Google Cloud Platform for Data Center Professionals: Management

This article discusses Google Cloud Platform's management and operations offerings and how they compare to traditional data center technologies. The article focuses on the following service types:

  • Identity and access management
  • Logging (including audit logging)
  • Monitoring
  • Resource provisioning

Identity and access management

When you move your workloads to Cloud Platform, you can continue to manage your end users by using common user management services and tools like LDAP, Active Directory, or G Suite's Admin service. However, the way you manage access to networked resources diverges slightly from what you might be used to.

On Cloud Platform, you configure access to your virtual resources by using Google Cloud IAM. Cloud IAM does not directly manage identities. Instead, it allows you to assign roles, which are user-defined collections of access permissions, to several Google identity types. Supported types include:

You can assign roles to non-Google identity types as well. To do so, you bind the non-Google type to a Google identity type, and then assign the role to the Google identity type. See Best Practices for Enterprise Organizations for more information.

Service accounts

When you run an application in a traditional data center, you typically create a separate identity that your application uses while running. Your application then performs operations requiring authentication, such as API calls, under that identity.

You can use the same model on Cloud Platform by using service accounts. Service accounts are special accounts that belong to either your application or a Google Compute Engine virtual machine (VM) instance rather than to an individual end user. Your application uses the service account to call the APIs of Google services. You can create custom service accounts for your Cloud Platform project by using the Google Cloud Platform Console, the Cloud IAM API, or the Cloud SDK.

For more information about service accounts, see Service Accounts.

Google Groups

You can use Google Groups to apply a role to a collection of users. You simply create a Google Group, add your Google accounts or service accounts to the group, and then apply your Cloud IAM role to the group.

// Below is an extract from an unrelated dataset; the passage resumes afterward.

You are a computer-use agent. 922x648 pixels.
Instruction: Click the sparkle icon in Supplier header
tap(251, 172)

For more information about Google Groups, see the Google Groups Help Center.

Logging

Logging on Cloud Platform is nearly identical to logging in a traditional data center environment. To collect logs, you install a logging agent on each virtual machine. The logging agent logs information about the machine and its applications, and then sends the logs to a centralized location to be indexed. After the logs have been aggregated and indexed, they can be processed, analyzed, or visualized.

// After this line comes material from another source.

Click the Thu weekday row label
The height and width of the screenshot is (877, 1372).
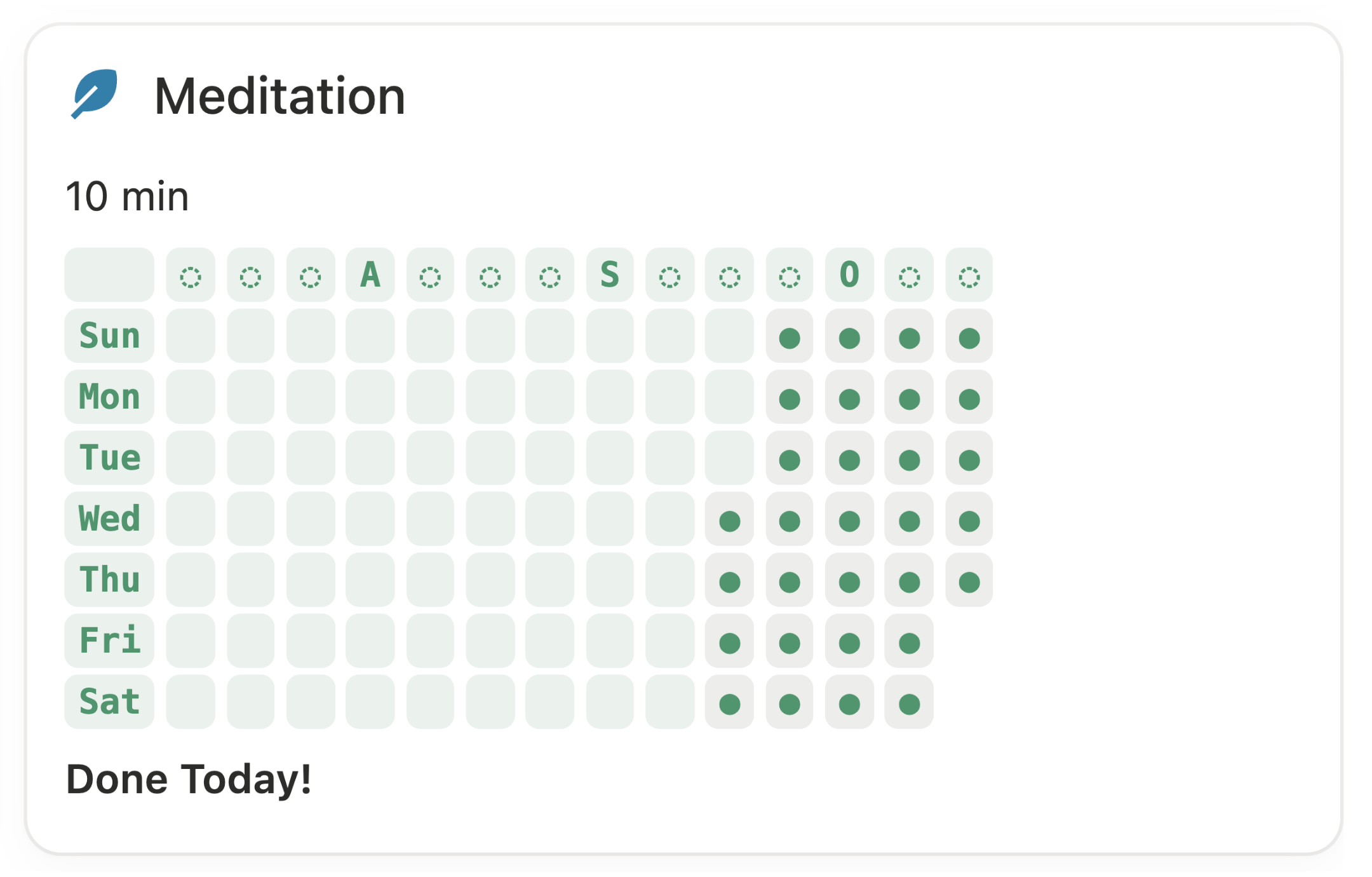tap(109, 580)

Cloud Platform offers a powerful integrated suite of logging-oriented services. In the Cloud Platform stack, Stackdriver Logging serves as the centralized collection and indexing service, aggregating logs from your Compute Engine VM instances and your other Cloud Platform resources. You can search and filter your logs in the Cloud Platform Console's built-in logs viewer, or you can stream your logs to other Cloud Platform endpoints such as Google Cloud Storage, Google BigQuery, and Google Cloud Pub/Sub for further processing and analysis.

Collecting logs

To collect logs from your Compute Engine VM instances, you install the Stackdriver Logging agent on each instance. The agents then automatically start sending their log data to Stackdriver.

If you plan to maintain a hybrid architecture, in which you will maintain some resources on Cloud Platform and other resources elsewhere, you can still take advantage of Cloud Platform's logging-related services. For example, the Fluentd community plugins page contains a set of plugins for streaming aggregated logs to the Stackdriver Logging API, BigQuery, Cloud Storage, and Cloud Pub/Sub. Similarly, the Logstash output plugins page contains plugins for streaming logs to BigQuery and Cloud Storage.

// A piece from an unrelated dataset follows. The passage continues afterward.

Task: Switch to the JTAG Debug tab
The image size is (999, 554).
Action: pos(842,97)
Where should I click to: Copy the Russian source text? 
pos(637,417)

You can also use Stackdriver Logging if your hybrid architecture includes virtual machines on other clouds. In particular, the Stackdriver Logging agent can be installed directly on Amazon EC2 instances.

Indexing and storing logs

As Stackdriver Logging collects logs from your Compute Engine instances, it stores and indexes the logs. Stackdriver Logging retains logs for 30 days. To store your logs for later processing, analysis, or auditing, you can set up Stackdriver Logging to automatically export the logs to other Cloud Platform services, including:

  • Cloud Storage, Cloud Platform's distributed object storage service. Cloud Storage is a highly available, highly redundant, global storage service. Cloud Platform also provides additional long-term storage classes to optimize costs for infrequently accessed data. For more details, see the Storage article.
  • BigQuery, Cloud Platform's data warehouse service. BigQuery is a fully-managed, append-only database that can perform complex queries on billions of rows of data in seconds.
  • Cloud Pub/Sub, Cloud Platform's publisher/subscriber-based messaging service. You can use Cloud Pub/Sub to stream your logs to third-party services or your own custom endpoints.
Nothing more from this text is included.